Akibatnya, manusia modern semakin terasing dari Yang Maha Transenden, hidup di luar Lingkaran (fitrah), jauh dari Ilahi. Manusia modern terlempar ke dalam kerumitan dunia materi, di mana mereka meragukan asal-usul mereka dan terasing dari diri mereka sendiri serta lingkungan mereka. Pada akhirnya, mereka mengalami kekosongan spiritual (aspek internal) karena tindakan mereka sendiri.
Dalam "Islam dan Krisis Manusia Modern" (1983), Nasr membandingkan manusia modern dengan Faust yang menyalakan api, tetapi percikan-percikan api itu mengonsumsinya.
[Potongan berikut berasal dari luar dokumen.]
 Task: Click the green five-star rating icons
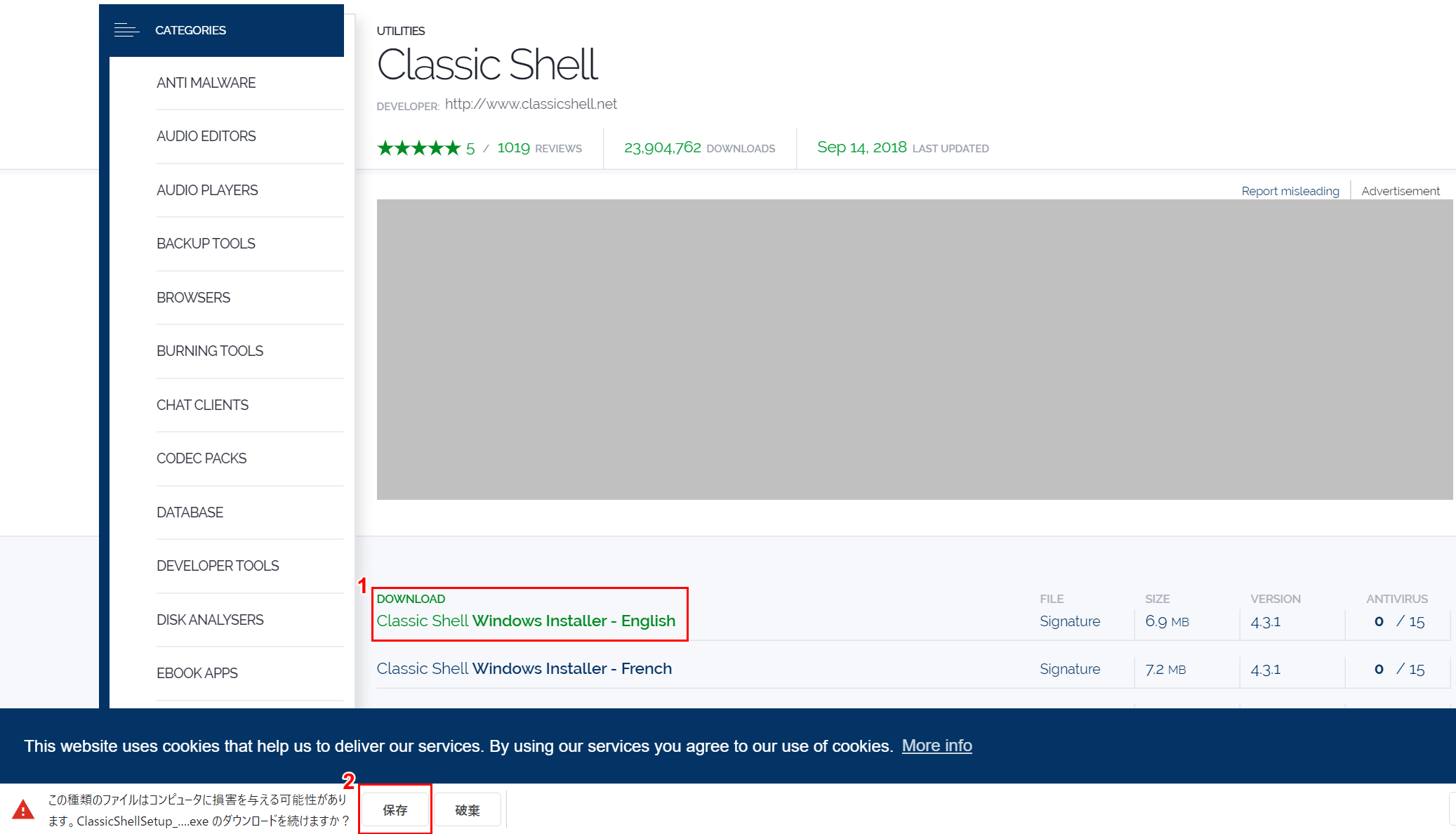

Manusia modern tidak berbeda dengan menjual jiwa mereka untuk mendapatkan kekuasaan atas lingkungan mereka. Namun, dengan mengendalikan alam, yang tak terduga, itu berubah menjadi perangkap, dan akhirnya berujung pada bunuh diri.
Selanjutnya, karena alam semesta telah dianggap sebagai objek materi/tidak hidup, manusia sepertinya memiliki kekuasaan atasnya, karena tidak ada keberadaan yang mereka lihat selain diri mereka sendiri. Menurut Nasr, ini memicu eksploitasi alam yang meluas. Dalam kata-kata Nasr, karena alam dilihat sebagai "pekerja seks," manusia "memperkosanya" secara sembrono—tanpa bertanggung jawab atas krisis ekologis yang menyertainya.
Ilmu Pengetahuan Islam
Sebagai proposal untuk mengatasi krisis yang disebabkan oleh modernitas, Nasr mengusulkan gagasan Ilmu Pengetahuan Islam. Ilmu Pengetahuan Islam sendiri bukanlah wacana baru. Di Indonesia, Ilmu Pengetahuan Islam telah lama diperjuangkan oleh para intelektual sekitar tahun 1970-an, setidaknya oleh Kuntowijoyo dan Jalaluddin Rakhmat, serta Mulyadi Kartanegara. Sementara itu, pemikir Islam seperti Shaykh Naquib al-Attas dan Ismail Raji Al-Faruqi juga memberikan kontribusi terhadapnya. Pada dasarnya, visi Ilmu Pengetahuan Islam adalah respons terhadap arah dan tujuan pengetahuan yang semakin tak jelas (Aan Rukmana, 2013).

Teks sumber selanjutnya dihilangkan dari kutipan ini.